A new culture of brutality was being cultivated right in front of our eyes. Mafeteng had lost its innocence.
A deep sorrow invaded my body and sat inside my chest like a granite rock. It weighed me down and all I did was to sit in the room I shared with my three brothers and grieve. It made no difference that no member of my family was directly affected – we were never invaded, the soldiers stayed clear of our house because politicians of all parties, including the BNP, had this reverence for my father. Mafeteng was bleeding. Her grief was mine. I wanted to escape. But I had nowhere to go. I was already in exile.
Some relief, not quite the escape I yearned for, came in the form of a new temporary job at one of the two local high schools. I was recruited at Bereng High School to take over the classes of the Sesotho teacher, Mrs Mohapi, who had gone on maternity leave. Here I had my first taste of teaching at a regular high school where I interacted with other teachers in the staffroom. The principal was Moses Mampa, Scutum's son – you remember my first Latin teacher at Peka High? We hit it off immediately, especially because he was a poet whose lyrics moved me no end. Especially
during those times of war. Another colleague who became a close friend was Mpho Malie. At the time we had no idea that one day he would become an important politician and a Minister of Commerce and Industry in a subsequent Lesotho government after peace had returned.
Those were wonderful times except for the little problem that I was teaching Sesotho Literature and Language, in which I had little expertise. I had studied Sesotho at Peka High School where my teacher was Matlatsa Mokhehle, Ntsu Mokhehle's brother who was also in the BCP leadership in his own right. I had excelled in written essays, grammar and proverbs, but my spoken Sesotho left much to be desired. The students complained that I was teaching them their language in English. Fortunately, they took their complaints to my mother at home rather than to the principal. I think this had become a joke among them. I was relieved when Mrs Mohapi's maternity leave was over after three months and she came back to take over her classes.

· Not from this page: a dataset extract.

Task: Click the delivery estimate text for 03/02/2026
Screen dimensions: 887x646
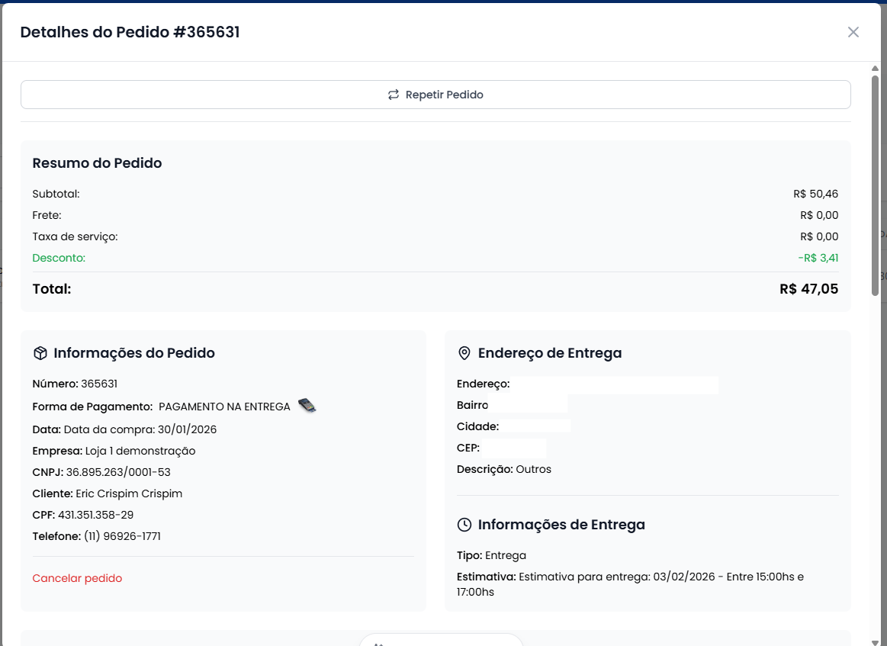Action: [x=660, y=577]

I had to say goodbye to my staffroom friends, to my students and, most sadly, to my job. Once more I was plunged into the world of unemployment, of wasting away in the skanky shebeens of Mafeteng, and of dodging patrols of Potiane's Police Mobile Unit and the Young Pioneers who had tasted so much blood that when they didn't find curfew-breakers they created them by dragging targeted men and women from their homes to the streets and then beating them up for breaking the curfew.
I watched at first hand the new culture of impunity that was taking root throughout the ranks of the Lesotho Mounted Police, the paramilitary Police Mobile Unit and the civilian militia of the ruling BNP known as the Young Pioneers. Corrupt politicians used these organs to suppress the populace in the most savage way, and these organs became a law unto themselves.
That was the beginning of what we see today.
 
 
 
EVERY TIME WE RETURN
from a visit to the Bee People Gugu and I are brimming with euphoria. Yes, the Bee People and the mountain of
Dyarhom are euphoriants. The joie de vivre of the underprivileged, the scents of the shrubs mixed with the aroma of honey, the crispness of the mountain air, the clearness of the streams, the imposing cliffs, the frolicking of the rock rabbits, cannot but leave their spell on us until we get to the exhaust fumes of Johannesburg. We are also pleased that our guest, Goretti Kyomuhendo, was able to see other parts of South Africa which are quite different from the city of Durban where she lives for the duration of her studies.
Back at my house in Weltevredenpark – a suburb that was all-white during apartheid and mostly Afrikaner; the name is Afrikaans for ‘well-contentedness' – I share with her some articles that I have recently written for South African newspapers on issues ranging from crime to criticism of the corruption of some of our political leaders. I have been a frank commentator on the social and political scene and have made quite a few powerful people unhappy.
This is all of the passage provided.